The present invention relates generally to agricultural self-propelled windrowers, and more particularly to a cab mounting and suspension system for such machines.
Self-propelled windrowers have been used in farming operations for several decades. Generally, the self-propelled windrower is designed to cut and process hay and other crops. More specifically, a windrower of the type under consideration here includes a tractor and a separate header. The tractor has a pair of drive wheels on the forward end and a pair of pair of tricycle-like wheels on the rear end. The wheels support a main frame that carries the engine between the wheel pairs and a drive train. A cab provides an enclosed environmentally controlled operator's platform generally above the drive wheels. A variety of crop-harvesting headers are selectively attachable to the forward end of the unit to provide the operator with a choice of tools with which to handle the crops.
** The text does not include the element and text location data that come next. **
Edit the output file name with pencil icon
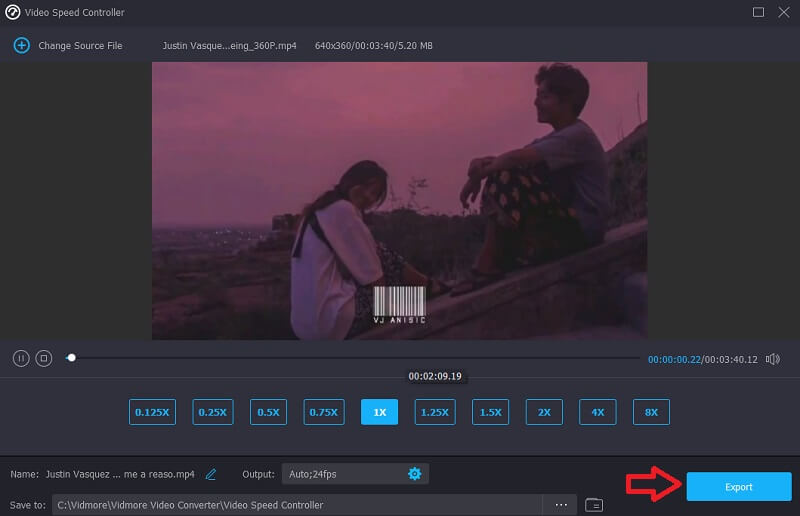This screenshot has height=516, width=800. pos(211,474)
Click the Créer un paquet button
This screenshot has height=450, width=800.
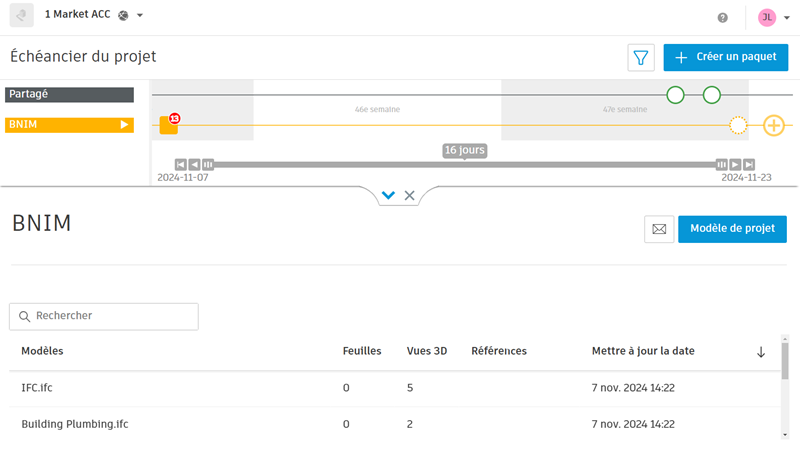725,58
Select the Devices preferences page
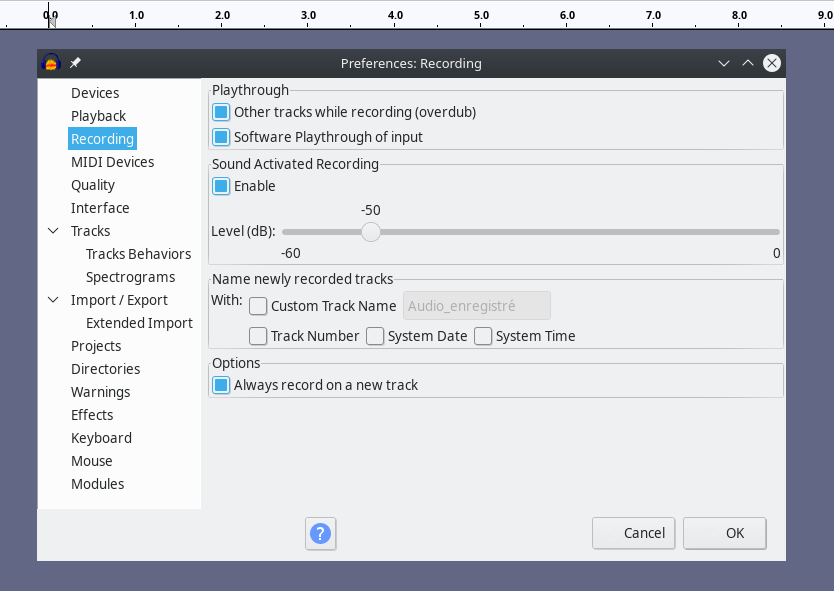 pyautogui.click(x=94, y=92)

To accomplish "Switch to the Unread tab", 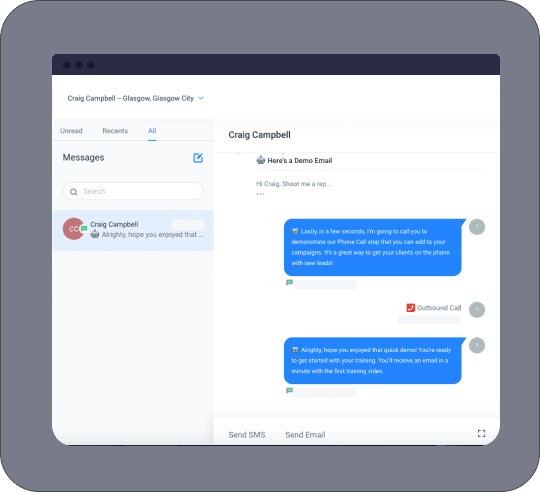I will [71, 131].
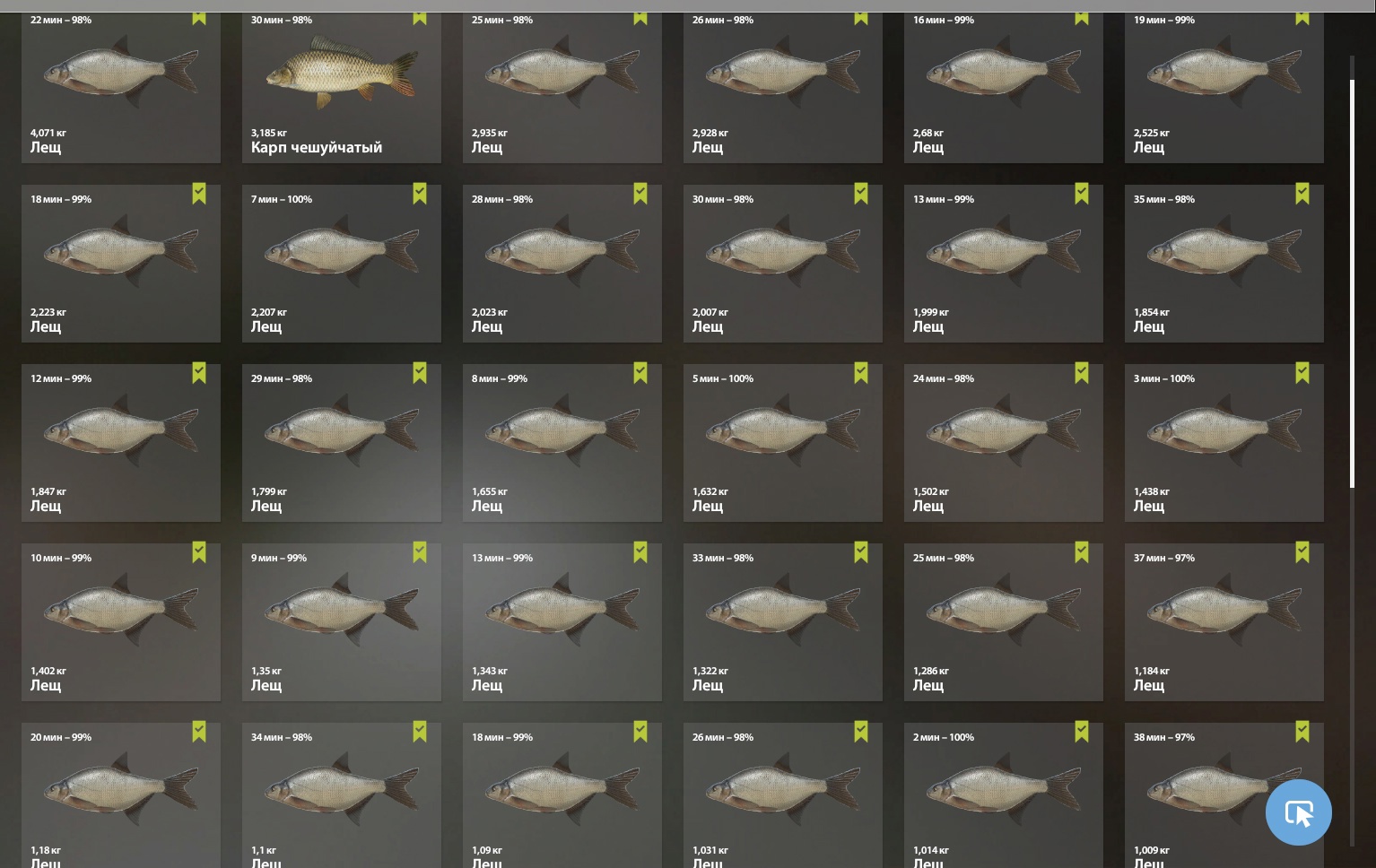
Task: Click the blue cursor-select floating button
Action: (1298, 812)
In the case of self-propelled agricultural vehicles, the vehicle operator is to be protected from jolts, shaking, and vibrations occurring in travel over rough terrain or are caused by the engine and other components. Substantially every obstacle encountered by the wheels transmit a “bounce” or vibration directly through the chassis to the operator's platform, making the ride uncomfortable and tiring, and thus resulting in lower field operation speeds. To counteract these effects, elastomeric mounting systems are conventionally used at each of the four corners of the cab between the cab frame and the windrower frame. These mounts are focalized at the approximate center of gravity of the cab assembly or, more particularly, at the operator's head. While providing some cushion for the cab structure and the operator, the shock of rough field conditions are still transferred through the mounts creating fatigue for the operator and cab structure failures.
It would be a significant advantage in this technology to solve the above-identified problems by providing a cab mounting and suspension system that provides a more comfortable ride for the operator and fewer vibration-originating structural failures during field operation, with higher operation speeds.